Aangeboren afwijkingen
Onze kalveren komen over het algemeen uit de melkveehouderij en van alle dieren die hier geboren worden, zal selectie plaats vinden. Het grootste deel van de stieren zal worden afgestoten, maar ook van een deel van de vaarzen wordt afscheid genomen.
De keuze zal voornamelijk bepaald worden door kwaliteit van moederdier (kalveren van hoogproductieve koeien zullen eerder aangehouden worden) en kwaliteit van het kalf (de voor zijn bedrijf belangrijkste dieren zal de melkveehouder zelf aanhouden).
Hierdoor kan het gebeuren dat we in de kalverhouderij dieren aantreffen met erfelijke of aangeboren gebreken.
Een deel van deze problemen, levert in de loopbaan van onze kalveren geen problemen op, op een aantal problemen zullen we moeten anticiperen en enkele aandoeningen zullen uiteindelijk dodelijk blijken.
Aan de kop van het kalf zien we de volgende aandoeningen:
- Open gehemelte
- Hazenlip
- Kleine/afwezige oorschelp
- Te kleine oogbol (waardoor oogspleet vaak ook te klein)/afwezigheid van ogen
- Onder/overbeet
- Waterhoofd
Hartproblemen (verkeerde aanleg, kortsluiting en lekkage)
In de buikholte:
- Vaatkortsluiting in de lever (waardoor lever het bloed niet ontgift)
- Vernauwde/afwezige einddarm of anus (kalf eet en drinkt, krijgt dikke buik, maar maakt geen mest)
- Nierafwijkingen (slechte vochthuishouding, gewichtsverlies, opstapelen gifstoffen in lichaam)
- Breuk van: buikwand/middenrif/scrotum/navelbreuk
Bewegingsapparaat:
- Afwezigheid 1 klauw
- Overontwikkeling bijklauwen (kalf loopt niet alleen op klauwen, maar ook op bijklauwen)
- Extra poot / extra teen of andere aangroeisels
Overig:
- Varkensstaart
- Afwezigheid staart
- Kween
De meest voorkomende aangeboren afwijking is de navelbreuk:
Vaak hangt er een bult(je) ter hoogte van de navel, deze is in tegenstelling tot ontstekingen soepel, zacht en niet pijnlijk. Bij twijfel, overleg met uw dierenarts.
De breuk kun je de buikholte weer in drukken en kan darmdelen bevatten.
Daar er zelden problemen ontstaan met navelbreuken binnen de kalverhouderij, hoeft hier geen actie te worden ondernomen.
Minder frequent komen voor:
Open gehemeltes
Deze zijn vaak al vroeg te herkennen, het kalf drinkt zijn melk, maar dit komt er (deels) via de neus weer uit. Voor de kalveren werkt een speenemmer ondersteunend, de wet van de zwaartekracht zal helpen de melk gelijk richting maag te sturen.
Het voeren van ruwvoer kan problemen geven, daar dit normaal in de bek herkauwd moet worden, en deze kalveren zullen tijdens het malen met de tong een deel van het ruwvoer in de neusholte duwen. Hierdoor ontstaat soms een chronische ontsteking van de neusholte.

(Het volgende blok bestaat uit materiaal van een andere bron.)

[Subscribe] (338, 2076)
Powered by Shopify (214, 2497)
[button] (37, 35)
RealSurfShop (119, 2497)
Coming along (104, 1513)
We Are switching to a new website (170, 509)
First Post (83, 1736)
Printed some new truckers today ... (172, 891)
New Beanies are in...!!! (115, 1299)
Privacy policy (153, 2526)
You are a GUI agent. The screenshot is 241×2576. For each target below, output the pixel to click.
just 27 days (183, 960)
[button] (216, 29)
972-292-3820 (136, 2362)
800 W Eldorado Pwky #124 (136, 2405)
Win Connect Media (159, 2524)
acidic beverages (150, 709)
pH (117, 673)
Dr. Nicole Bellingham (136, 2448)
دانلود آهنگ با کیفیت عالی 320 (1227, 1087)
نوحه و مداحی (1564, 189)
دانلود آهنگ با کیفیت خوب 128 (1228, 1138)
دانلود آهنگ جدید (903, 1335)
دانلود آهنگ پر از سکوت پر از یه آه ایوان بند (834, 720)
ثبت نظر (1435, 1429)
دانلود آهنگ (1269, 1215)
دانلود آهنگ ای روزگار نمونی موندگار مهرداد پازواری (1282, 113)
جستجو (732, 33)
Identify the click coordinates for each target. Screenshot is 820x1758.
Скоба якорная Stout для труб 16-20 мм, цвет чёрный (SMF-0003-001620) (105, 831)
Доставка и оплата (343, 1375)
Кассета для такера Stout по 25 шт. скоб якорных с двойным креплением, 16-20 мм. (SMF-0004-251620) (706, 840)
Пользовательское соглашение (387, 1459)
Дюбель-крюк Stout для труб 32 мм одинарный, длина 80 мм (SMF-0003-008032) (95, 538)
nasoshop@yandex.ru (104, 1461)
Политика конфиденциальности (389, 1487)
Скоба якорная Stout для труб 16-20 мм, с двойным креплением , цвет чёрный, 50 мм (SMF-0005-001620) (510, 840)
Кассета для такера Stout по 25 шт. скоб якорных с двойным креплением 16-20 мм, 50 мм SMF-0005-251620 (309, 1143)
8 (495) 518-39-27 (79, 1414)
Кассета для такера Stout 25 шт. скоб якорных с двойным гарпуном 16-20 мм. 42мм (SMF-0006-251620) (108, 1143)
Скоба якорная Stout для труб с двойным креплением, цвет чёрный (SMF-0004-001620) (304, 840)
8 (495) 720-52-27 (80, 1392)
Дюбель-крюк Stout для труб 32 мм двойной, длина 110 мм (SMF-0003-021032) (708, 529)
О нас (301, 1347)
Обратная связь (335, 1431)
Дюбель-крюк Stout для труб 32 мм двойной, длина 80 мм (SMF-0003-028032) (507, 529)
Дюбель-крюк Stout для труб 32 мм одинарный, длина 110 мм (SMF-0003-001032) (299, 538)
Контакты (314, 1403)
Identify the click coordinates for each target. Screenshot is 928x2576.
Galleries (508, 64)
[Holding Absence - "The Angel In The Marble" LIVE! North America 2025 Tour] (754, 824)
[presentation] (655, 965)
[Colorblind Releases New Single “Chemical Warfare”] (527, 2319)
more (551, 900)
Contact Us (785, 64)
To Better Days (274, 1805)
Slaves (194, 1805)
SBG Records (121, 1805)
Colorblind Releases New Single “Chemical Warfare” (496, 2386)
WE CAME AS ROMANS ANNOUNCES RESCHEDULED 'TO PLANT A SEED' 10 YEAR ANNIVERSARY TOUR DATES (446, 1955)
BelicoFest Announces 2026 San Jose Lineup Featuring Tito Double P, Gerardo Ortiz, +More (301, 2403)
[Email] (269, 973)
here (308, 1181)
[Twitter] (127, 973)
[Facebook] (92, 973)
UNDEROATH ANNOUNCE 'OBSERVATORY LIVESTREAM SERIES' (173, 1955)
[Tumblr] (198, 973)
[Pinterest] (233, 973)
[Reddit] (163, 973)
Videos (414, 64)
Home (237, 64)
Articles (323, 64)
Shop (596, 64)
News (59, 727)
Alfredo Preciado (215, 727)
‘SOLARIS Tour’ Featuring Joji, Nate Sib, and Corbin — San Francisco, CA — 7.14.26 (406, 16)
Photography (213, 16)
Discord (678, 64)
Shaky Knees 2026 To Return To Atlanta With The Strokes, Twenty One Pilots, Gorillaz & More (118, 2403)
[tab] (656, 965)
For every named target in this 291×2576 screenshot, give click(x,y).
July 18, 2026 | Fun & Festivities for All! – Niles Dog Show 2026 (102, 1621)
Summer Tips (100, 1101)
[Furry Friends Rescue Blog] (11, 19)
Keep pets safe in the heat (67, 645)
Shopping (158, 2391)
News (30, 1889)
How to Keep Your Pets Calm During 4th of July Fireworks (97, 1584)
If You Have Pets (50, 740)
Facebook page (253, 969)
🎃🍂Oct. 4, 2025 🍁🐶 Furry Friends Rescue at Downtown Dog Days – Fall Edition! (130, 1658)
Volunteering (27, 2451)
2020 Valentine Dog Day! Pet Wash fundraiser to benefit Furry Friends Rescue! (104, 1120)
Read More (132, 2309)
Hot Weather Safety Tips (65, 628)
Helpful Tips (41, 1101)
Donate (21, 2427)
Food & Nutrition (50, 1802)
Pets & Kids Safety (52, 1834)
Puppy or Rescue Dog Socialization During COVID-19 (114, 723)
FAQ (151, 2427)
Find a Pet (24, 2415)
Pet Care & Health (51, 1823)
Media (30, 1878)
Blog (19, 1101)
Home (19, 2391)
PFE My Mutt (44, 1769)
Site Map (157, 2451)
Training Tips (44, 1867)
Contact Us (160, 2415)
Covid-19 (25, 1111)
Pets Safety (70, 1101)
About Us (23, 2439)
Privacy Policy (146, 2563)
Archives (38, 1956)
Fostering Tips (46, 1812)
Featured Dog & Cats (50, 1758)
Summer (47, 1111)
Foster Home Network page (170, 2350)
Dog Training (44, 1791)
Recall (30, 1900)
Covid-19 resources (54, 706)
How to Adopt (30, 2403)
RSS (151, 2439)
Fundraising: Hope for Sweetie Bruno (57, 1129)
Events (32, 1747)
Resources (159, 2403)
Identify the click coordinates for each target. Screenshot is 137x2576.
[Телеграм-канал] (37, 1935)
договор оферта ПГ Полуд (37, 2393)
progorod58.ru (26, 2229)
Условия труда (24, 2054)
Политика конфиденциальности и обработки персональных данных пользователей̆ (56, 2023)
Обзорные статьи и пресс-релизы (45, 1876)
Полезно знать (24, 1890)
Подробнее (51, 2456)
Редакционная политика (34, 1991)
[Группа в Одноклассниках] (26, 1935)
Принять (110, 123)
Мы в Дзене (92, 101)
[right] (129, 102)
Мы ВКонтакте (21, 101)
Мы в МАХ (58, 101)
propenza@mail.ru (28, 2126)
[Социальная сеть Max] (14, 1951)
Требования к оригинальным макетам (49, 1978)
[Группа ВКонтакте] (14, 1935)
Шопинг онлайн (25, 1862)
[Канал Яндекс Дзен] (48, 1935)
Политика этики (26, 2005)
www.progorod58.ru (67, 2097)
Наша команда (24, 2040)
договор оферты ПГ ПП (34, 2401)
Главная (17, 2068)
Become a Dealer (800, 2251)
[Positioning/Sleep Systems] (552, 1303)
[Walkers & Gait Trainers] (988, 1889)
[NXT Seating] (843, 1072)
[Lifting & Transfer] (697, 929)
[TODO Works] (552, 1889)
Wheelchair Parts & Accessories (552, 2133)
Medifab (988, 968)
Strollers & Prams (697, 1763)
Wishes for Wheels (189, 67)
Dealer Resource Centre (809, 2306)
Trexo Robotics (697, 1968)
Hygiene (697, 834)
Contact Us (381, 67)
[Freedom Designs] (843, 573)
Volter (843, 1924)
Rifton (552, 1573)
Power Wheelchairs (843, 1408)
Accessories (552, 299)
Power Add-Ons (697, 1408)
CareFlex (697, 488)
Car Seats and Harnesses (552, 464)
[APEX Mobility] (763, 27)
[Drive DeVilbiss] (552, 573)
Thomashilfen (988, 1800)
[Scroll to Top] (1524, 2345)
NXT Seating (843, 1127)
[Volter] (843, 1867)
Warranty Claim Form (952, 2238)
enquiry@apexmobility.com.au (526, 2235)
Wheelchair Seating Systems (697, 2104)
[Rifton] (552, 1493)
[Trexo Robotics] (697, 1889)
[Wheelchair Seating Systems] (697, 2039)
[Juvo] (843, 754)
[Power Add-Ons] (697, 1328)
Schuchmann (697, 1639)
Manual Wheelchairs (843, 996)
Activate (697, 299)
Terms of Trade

Ook hier geldt, overleg met uw dierenarts hoe deze dieren het beste aan te pakken.
Hazenlippen
Een hazenlip hoeft geen probleem te zijn, mits het gehemelte intact is. Een speen kan hier ondersteunend werken, zo komt de melk achter in de bek, waar geen afwijking is.
Hartproblemen
Wanneer kalveren net na het drinken enorm staan te pompen, denken we aan hartproblemen. De ademhaling wordt langzaam wat rustiger, maar bij de volgende voerbeurt gebeurd weer hetzelfde. Wat ook kan gebeuren is dat het kalf gaat pompen, waarop verondersteld wordt dat het dier een longprobleem heeft. We zien dan echter geen enkel reactie op de behandeling.
Met nauwkeurig onderzoek door de dierenarts kan een goede prognose gegeven worden.
Dus: ziet u iets afwijkend aan 1 van uw kalveren, zoals hier boven beschreven, raadpleeg uw dierenarts!